Now. I have a spectacular brain, it works like a charm, and for many things it’s the best friend I’ve got. It serves me well, and I am grateful for it. But there are times when it’s not the go-to-place to work things out. And now is such a time.

I was reminded *again* today that I fall into the trap of trying to think my way out of a conundrum. And it simply doesn’t work. Not for this conundrum at least.

doors withinSo. I sit here.

Tired after a day with a lot of back-and-forth between head and heart, and yet, oddly pleased with my day.

I’ve cried. Oh how I have cried.
I’ve hurt. Oh how I have hurt.

But more than anything, I’ve seen new things.

The joy of discovering what’s on the inside reverberates loudly within, as I sit here, reflecting on the activities of the day.

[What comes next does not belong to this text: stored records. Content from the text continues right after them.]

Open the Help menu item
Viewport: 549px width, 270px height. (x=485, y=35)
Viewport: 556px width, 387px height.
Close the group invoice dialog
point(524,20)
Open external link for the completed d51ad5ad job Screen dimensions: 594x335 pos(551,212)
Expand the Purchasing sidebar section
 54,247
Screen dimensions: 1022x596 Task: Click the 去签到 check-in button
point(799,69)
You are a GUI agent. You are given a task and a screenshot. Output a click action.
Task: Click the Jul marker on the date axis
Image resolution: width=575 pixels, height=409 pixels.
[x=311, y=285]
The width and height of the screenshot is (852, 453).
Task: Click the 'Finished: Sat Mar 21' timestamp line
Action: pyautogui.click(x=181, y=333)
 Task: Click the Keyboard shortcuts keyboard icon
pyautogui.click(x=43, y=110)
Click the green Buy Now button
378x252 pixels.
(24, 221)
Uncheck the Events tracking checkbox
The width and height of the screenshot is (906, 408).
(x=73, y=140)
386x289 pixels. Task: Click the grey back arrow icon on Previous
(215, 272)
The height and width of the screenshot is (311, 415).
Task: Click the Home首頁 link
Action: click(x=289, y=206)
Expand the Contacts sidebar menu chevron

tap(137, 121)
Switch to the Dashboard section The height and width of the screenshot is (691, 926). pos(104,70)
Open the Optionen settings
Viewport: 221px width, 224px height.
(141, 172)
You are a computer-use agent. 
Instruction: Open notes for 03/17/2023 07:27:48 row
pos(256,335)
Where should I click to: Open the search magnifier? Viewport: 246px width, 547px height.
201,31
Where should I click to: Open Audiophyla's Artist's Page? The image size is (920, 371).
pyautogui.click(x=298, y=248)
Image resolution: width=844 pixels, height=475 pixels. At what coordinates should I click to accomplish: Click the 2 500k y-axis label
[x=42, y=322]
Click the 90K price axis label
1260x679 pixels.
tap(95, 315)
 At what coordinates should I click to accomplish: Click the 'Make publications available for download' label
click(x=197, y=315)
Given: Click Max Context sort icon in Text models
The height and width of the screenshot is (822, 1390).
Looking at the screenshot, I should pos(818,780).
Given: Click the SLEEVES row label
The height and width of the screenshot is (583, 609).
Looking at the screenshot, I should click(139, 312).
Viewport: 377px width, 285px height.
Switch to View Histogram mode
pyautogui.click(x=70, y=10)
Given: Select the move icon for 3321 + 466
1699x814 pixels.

A door within has opened, a door I never knew existed. And as with most doors, there’s probably some tears and hurt inside it.
But I don’t fear that. I think…. *There goes my head again…*

Feeling lost, not having spotted this door, not knowing of its existence, but having this sense that there’s something just out of sight, out of reach. That’s where the pain lies. Now that the door has revealed itself… I experience more curiosity than anything else. A bit of apprehension though, to be fair, because at the moment, right now, I lack the energy for a first walk-about inside this new chamber. So I won’t even take a peek. Instead, I will listen to my yawning body, and retire for the night. There’s plenty of time to go walk-about tomorrow!